Na pytanie, o powodach dymisji odpowiada: „Tak, to jest dobre pytanie. Trzeba powiedzieć sobie jednak jasno: polska polityka jest bardzo brutalna i trzeba ją cywilizować. Dlatego nie widzę powodu, by wszystko, co się dzieje wewnątrz partii, także w przypadku mojej dymisji, musiało być prezentowane opinii publicznej. Ale jest prawdą, że złożyłem dymisję, bo pojawiła się możliwość, żeby szef partii został premierem. To PiS wygrało wybory, to Jarosław Kaczyński zwyciężył w ubiegłym roku i jemu oddaję ster rządu”.
Dziennikarze „Dziennika” przypomnieli, że dziewięć miesięcy temu prezes Pis przejęcia steru premiera nie chciał, na co Marcinkiewicz: „Ale sytuacja polityczna też się zmieniła. Atmosfera, z jaką mamy dziś do czynienia, to nie jest atmosfera pracy, współpracy ale wojny. Opozycja jest bardziej zaciekła niż kiedykolwiek. Nawet polityka zagraniczna, w której przez 15 lat wszyscy mówili jednym głosem, dziś jest totalnie krytykowana. Ludzie mają poczucie niepewności i całkowitego rozchwiania polityki” - powiedział premier.
Według niego, również w PiS są ludzie, którzy próbują tworzyć dziwną atmosferę. „Takie działania mają na celu rozbicie obozu władzy. Jak w takim świecie polityki uprawiać nie będę” - zaznaczył.
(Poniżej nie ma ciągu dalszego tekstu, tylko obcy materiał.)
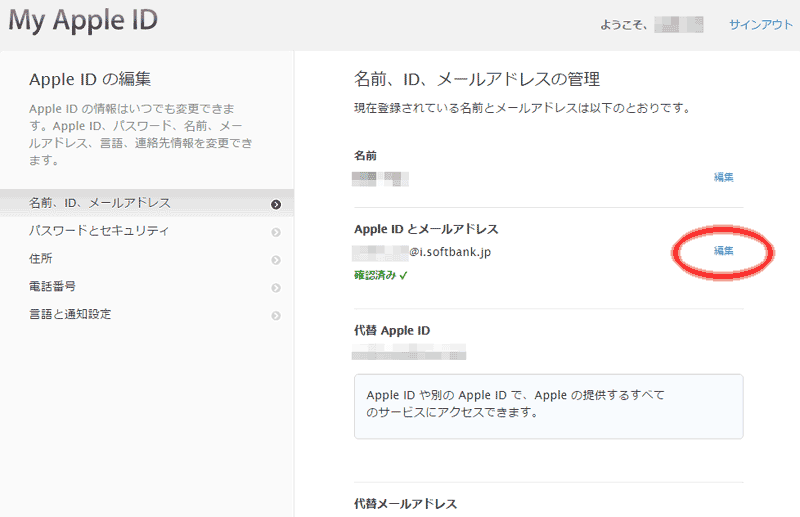Click the @i.softbank.jp email address
Image resolution: width=800 pixels, height=517 pixels.
tap(421, 252)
Premier stwierdził też, że to co zrobił Tusk uświadomiło mu, że w opozycji nie ma żadnego partnera. „Potem ze zdumieniem zobaczyłem, że Tusk jest w stanie manipulować nawet takim spotkaniem tylko po to, by rozbijać PiS” - podkreślił premier Marcinkiewicz w wywiadzie dla "Dziennika".